Réactions des enfants
Parmi les situations évoquées, les réactions des enfants diffèrent. Certaines sont immédiates, d’autres plus longues à se manifester, elles sont aussi plus ou moins discrètes. Parmi les réactions immédiates, certains enfants se bouchent les oreilles, baissent la tête, pleurent… Sur le plus long terme, d’autres deviennent mutiques, atteints d’énurésie nocturne, ou refusent de retourner en classe…
"La symptomatologie des enfants ayant eu leurs cours d’éducation sexuelle relève de celle d’un "état de stress post-traumatique", qui est définie dans le manuel Diagnostique et Statistique des troubles Mentaux comme "une réaction spécifique qui peut se développer suite à l’exposition à des évènements traumatiques"", souligne Alexandra Rhodes, psychologue clinicienne, citée dans le rapport. Les signes cliniques de cet état psychique se traduisent par une reviviscence des cours, des stratégies d’évitement (ne pas vouloir retourner à l’école, ne pas entendre, ni voir, ni se souvenir, discuter avec d’autres élèves pour se distraire), des perturbations cognitives (altération de la pensée, telles que la sidération, la confusion) et une hyperactivité qui se manifeste par des malaises corporels, une hypervigilance, des difficultés d’endormissement, des cauchemars et des angoisses majeures, des bouleversements émotionnels, une forte insécurité affective.
Priver l’enfant de sa vie fantasmatique est une atteinte fondamentale à une ressource essentielle dans son développement.
Quelle en est la cause ? Le langage sexuel adulte utilisé alors que l’on s'adresse à des enfants. Cela contraint en effet les enfants et les jeunes adolescents à devenir adultes sans avoir les ressources pour cela. "La sexualité adulte est expliquée de manière détaillée, on la calque sur le pulsionnel de l’enfant, ce qui crée une abrasion de sa vie fantasmatique, c’est-à-dire de ce qu’il imagine et élabore sur la conception.

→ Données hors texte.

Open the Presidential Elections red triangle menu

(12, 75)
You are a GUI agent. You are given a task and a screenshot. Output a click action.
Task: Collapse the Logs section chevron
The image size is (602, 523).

Et la vie fantasmatique est nécessaire pour son développement psychoaffectif et constitue une précieuse protection contre l’angoisse. Sans elle, le désir ne peut exister. En priver l’enfant est une atteinte fondamentale à une ressource essentielle dans son développement", soulignent les auteurs du rapport.
En outre, enseigner la sexualité à des élèves de primaire revient à stimuler leurs pulsions, alors qu’au contraire, la phase de développement dans laquelle ils se trouvent est un moment d’apaisement de leur développement psychosexuel et une augmentation des intérêts intellectuels. "C’est la période pour l’enfant où son énergie pulsionnelle se déplace vers un but non sexuel. L'enfant canalise en investissant des objets ou des activités socialement valorisés qui lui apportent une satisfaction d’ordre intellectuel, artistique ou social mais non sexuel. Il s’agit donc d’un non-respect de son rythme évolutif qui est intrusif et éminemment traumatique à son âge."